I may be the only public radio host who actively hates theme songs. (I know, I know. What kind of monster am I?) For me, they can often get repetitive, or tired, or easily parodied, or even worse, become editorial straitjackets locking you into one mood when the news or the topic at hand is asking you for another.
One week, during the piloting of It's Been a Minute, I yelled out, in studio: "Brent [Baughman]! I hate theme songs! What if I just picked whatever song I'm into this week to kick off the show?" I expected a no, but Brent said yes. For the next few weeks, we'd start those pilot episodes with whatever song I heard last on my running playlist, or some little ditty I heard in a commercial that I couldn't get out of my head. Over time, we realized kicking our weekly wraps off with a different song could serve an editorial purpose: We could use the song to tell a little story about the news of the week.

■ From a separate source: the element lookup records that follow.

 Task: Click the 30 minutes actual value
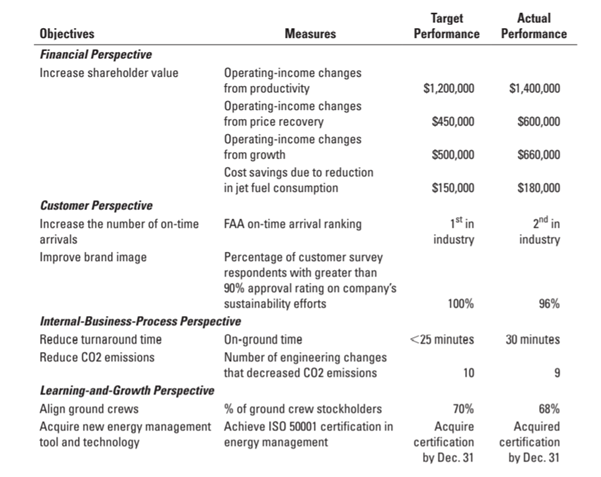pyautogui.click(x=532, y=340)
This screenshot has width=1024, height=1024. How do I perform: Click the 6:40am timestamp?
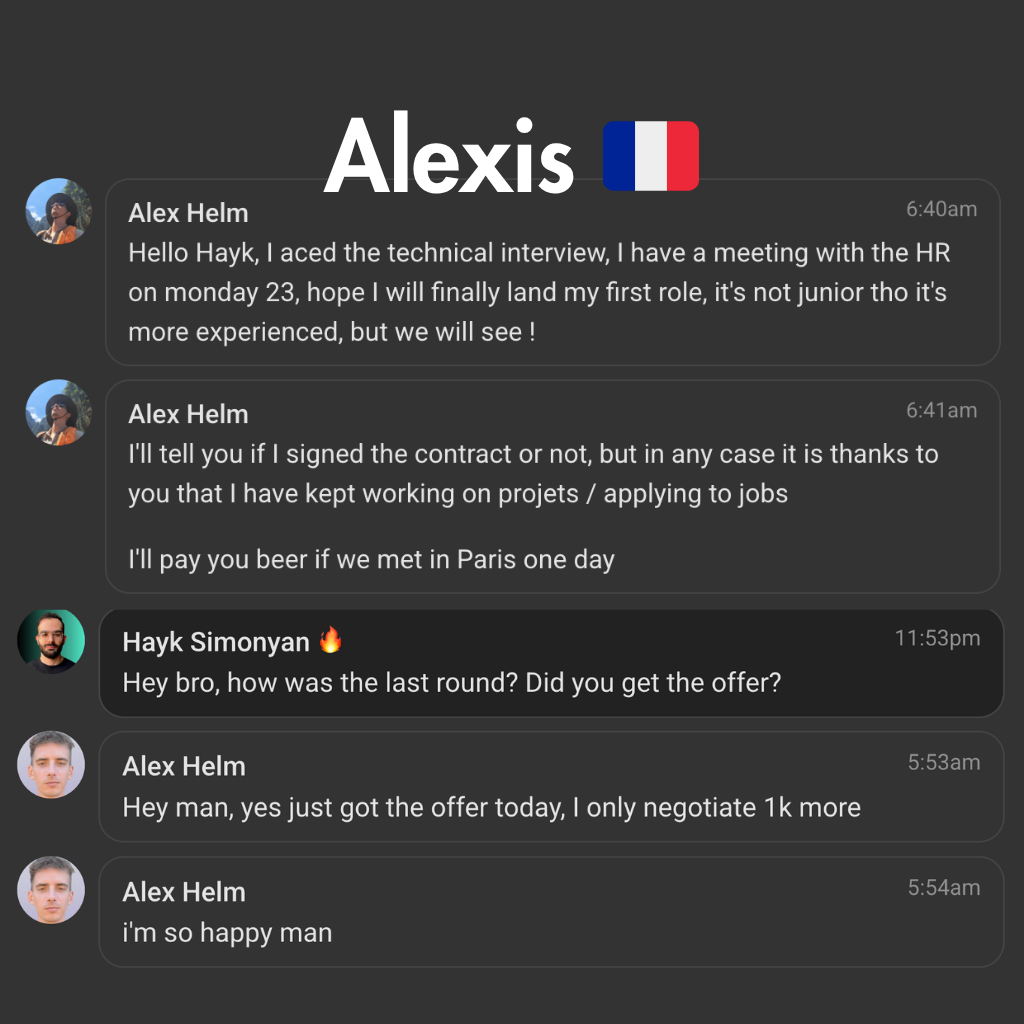941,209
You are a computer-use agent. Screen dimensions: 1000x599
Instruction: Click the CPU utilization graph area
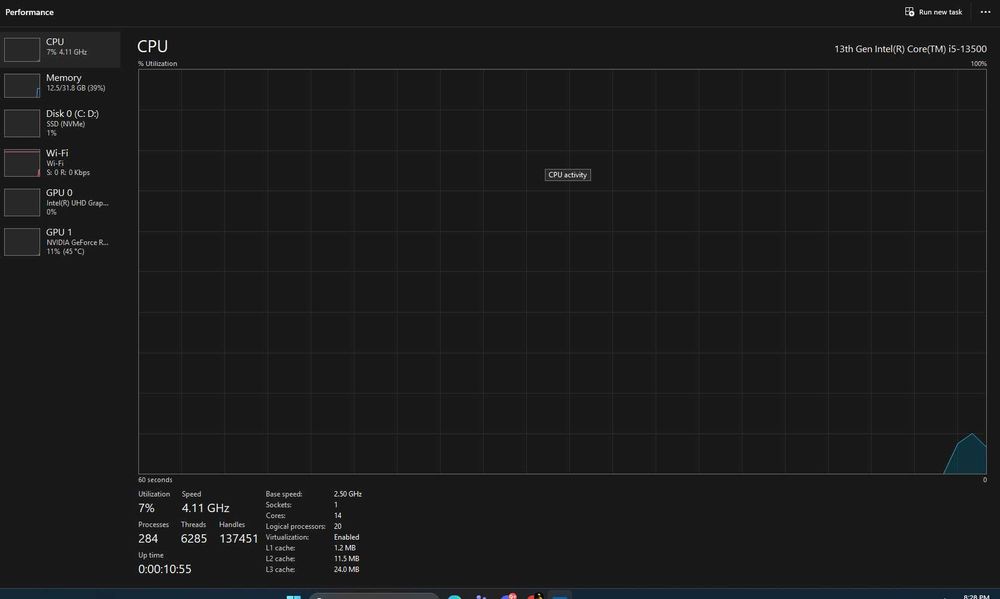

And then our "no theme song" experiment became an editorial exercise. We'd play James Brown to kick off the show marking the anniversary of the assassination of Dr. Martin Luther King Jr. to tell the story of how Brown used a concert just after King's death to help keep the city of Boston from rioting. We'd start an episode with Blink 182, the week the pop punk band announced it would start headlining a Vegas show (reminding us all of how old we are in the process.) Other times, we'd kick off the show with a song riding high on the Billboard charts to have a conversation about what the current state of pop music can tell us about our world and our politics.
This has become one of my favorite parts of my week: Finding a song to tell a story, to help explain the news, and to always, always keep the beginning of our episodes sounding fresh! I tell anyone who listens that I always have a song bouncing around my head for some reason or another. I'm so happy to have the opportunity with It's Been a Minute to prove that the news deserves a soundtrack, too.